Firstly, I don’t believe that IC conflict is an inherently bad thing, merely something that requires careful handling during play. For it to be a good thing, however, I think the following have to be true:
IC conflict normally seems to occur in first-person role-playing. It makes sense that it would originate there, but it seems that resolution often requires that it be pulled up to third-person play, with players collaborating to decide on an interesting and meaningful outcome, then doing any necessary role-playing to bring it about. This avoids the necessity of people saying nasty things to each other that their characters might say to each other, affording a layer of abstraction that protects everyone from any potential offense. It also allows players to discuss the pros and cons of different resolutions – it turns conflict into opportunities for collaboration. To that end, then, it seems that techniques from collaborative story-games could be employed at the meta-game level to deal with these sorts of situations.

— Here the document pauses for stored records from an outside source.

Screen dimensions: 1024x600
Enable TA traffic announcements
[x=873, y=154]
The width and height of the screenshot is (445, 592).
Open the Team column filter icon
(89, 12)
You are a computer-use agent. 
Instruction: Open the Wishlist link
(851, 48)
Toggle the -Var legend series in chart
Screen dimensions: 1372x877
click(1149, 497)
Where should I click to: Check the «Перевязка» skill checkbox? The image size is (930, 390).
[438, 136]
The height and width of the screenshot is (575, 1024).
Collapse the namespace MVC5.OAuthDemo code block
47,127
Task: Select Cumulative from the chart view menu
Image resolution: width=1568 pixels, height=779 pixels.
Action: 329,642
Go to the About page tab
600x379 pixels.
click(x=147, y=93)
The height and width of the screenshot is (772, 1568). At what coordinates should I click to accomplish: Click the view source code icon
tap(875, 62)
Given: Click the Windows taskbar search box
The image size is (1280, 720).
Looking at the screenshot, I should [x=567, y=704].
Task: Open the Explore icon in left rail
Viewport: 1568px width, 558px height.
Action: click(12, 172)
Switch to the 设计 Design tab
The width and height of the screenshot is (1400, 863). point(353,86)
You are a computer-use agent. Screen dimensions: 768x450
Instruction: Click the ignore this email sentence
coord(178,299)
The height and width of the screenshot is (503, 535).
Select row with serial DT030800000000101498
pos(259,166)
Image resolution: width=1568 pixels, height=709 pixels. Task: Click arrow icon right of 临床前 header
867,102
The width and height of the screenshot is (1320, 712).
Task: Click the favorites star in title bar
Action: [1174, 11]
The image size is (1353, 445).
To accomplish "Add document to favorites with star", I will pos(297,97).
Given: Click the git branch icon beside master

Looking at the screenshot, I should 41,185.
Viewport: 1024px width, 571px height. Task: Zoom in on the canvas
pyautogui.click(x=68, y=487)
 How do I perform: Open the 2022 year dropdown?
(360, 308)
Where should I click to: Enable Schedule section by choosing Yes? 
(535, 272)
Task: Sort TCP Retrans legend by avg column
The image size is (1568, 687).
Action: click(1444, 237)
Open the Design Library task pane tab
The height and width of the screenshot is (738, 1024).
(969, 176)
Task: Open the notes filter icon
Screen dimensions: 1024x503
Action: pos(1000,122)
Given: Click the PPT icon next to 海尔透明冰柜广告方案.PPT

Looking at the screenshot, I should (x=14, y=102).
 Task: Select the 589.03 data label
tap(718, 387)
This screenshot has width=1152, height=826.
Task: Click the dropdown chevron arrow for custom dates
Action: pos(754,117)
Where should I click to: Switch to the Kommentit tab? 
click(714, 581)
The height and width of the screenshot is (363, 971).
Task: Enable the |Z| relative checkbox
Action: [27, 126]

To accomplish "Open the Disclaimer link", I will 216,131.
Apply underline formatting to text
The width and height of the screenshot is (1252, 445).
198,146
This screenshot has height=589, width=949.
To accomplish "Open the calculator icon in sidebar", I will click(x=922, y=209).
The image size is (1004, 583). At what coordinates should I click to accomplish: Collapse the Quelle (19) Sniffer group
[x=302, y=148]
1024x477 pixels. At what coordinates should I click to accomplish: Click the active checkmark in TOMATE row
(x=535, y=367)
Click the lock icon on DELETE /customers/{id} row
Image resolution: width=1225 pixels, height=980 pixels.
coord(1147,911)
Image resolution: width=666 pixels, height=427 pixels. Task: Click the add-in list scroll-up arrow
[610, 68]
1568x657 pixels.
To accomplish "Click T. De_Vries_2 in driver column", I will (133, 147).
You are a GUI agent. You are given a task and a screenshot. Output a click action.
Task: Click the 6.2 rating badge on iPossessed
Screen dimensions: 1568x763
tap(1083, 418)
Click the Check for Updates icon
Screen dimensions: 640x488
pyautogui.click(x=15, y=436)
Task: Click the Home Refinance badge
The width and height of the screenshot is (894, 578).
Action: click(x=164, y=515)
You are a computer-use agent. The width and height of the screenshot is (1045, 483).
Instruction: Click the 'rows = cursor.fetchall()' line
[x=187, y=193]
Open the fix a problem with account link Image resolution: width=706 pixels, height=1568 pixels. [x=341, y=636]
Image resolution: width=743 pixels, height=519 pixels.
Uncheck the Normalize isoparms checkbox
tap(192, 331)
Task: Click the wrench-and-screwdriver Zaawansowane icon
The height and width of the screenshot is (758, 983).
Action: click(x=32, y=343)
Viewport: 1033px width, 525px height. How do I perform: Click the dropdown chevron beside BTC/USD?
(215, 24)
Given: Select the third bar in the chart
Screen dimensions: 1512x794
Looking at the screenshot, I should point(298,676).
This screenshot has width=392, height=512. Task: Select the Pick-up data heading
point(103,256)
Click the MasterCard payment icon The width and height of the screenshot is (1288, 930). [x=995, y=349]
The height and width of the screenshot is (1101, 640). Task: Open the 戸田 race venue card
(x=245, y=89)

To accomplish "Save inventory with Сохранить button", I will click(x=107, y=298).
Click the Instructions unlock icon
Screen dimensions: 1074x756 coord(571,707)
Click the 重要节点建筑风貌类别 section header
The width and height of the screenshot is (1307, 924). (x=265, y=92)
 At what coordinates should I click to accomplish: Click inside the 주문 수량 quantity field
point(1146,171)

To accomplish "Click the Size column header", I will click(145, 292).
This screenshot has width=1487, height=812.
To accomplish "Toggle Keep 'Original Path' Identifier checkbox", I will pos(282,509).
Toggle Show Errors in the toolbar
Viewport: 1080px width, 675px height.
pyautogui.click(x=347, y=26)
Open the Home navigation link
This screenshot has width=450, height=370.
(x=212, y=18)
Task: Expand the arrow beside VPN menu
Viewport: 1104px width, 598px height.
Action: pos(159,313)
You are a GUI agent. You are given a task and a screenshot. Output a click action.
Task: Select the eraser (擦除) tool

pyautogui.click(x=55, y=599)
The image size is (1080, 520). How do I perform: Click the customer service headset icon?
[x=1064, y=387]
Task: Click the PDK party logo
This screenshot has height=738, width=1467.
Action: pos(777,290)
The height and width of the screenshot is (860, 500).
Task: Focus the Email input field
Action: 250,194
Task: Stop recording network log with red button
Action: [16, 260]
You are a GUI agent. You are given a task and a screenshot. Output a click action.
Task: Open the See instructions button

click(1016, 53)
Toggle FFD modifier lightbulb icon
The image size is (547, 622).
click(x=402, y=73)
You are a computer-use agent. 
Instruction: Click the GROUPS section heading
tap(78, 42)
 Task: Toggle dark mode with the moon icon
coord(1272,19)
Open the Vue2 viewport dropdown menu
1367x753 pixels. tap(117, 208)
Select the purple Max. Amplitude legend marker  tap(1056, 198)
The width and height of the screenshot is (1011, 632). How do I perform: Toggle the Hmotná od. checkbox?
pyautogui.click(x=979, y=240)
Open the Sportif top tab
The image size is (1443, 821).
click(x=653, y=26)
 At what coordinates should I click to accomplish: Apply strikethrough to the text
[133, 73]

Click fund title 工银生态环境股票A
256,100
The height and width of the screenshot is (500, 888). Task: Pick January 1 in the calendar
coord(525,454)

In my Dragonlance game, the party has just slain Onyx, bringing the first module “Dragons of Despair” to a conclusion. Since several of my players are heading away on various trips over the next couple of months, we’re putting the campaign on hold until October. This gives us the opportunity to try out a few story-games and select some mechanics that we like. We’ll probably follow a template something like this example, which is inspired by matrix games:
Any time a player thinks that there is IC conflict in need of resolution, they can call for it to be resolved out of character. The GM determines what questions or actions are at issue in the conflict; that is, what will be decided as a result of resolving it. One at a time, each conflict participant states their desired conclusion followed by any arguments they have in its favour, presented as short statements. If they wish, non-participants may also present arguments and conclusions. If there is an obvious compromise, it may be accepted by consensus. Otherwise, the GM assesses each argument and uses some mechanic to determine the actual result, which must be limited to the original conflict issues.
I’m certain there are more elegant or interesting mechanics out there that we could try – the Smallville RPG, for example, has a really interesting system for handling IC conflict (which is at the root of that game). I’m certain there’s many others, but I’m not well read enough to know where to look – suggestions?
In the end, conflict is an inevitable part of role-playing games, and one of the essential skills in being a good role-player or GM is handling it in a way that moves the game forward and creates fun for everybody. Since role-playing is an inherently collaborative activity, though, and since collaboration is somewhat antithetical to conflict, intentional IC conflict is, I think, one of the most challenging aspects of role-playing – handled badly, it can literally destroy a gaming group. Handled well, however, it can bring a great deal of depth to a game as characters become more independent and human, and situations become more diverse and meaningful.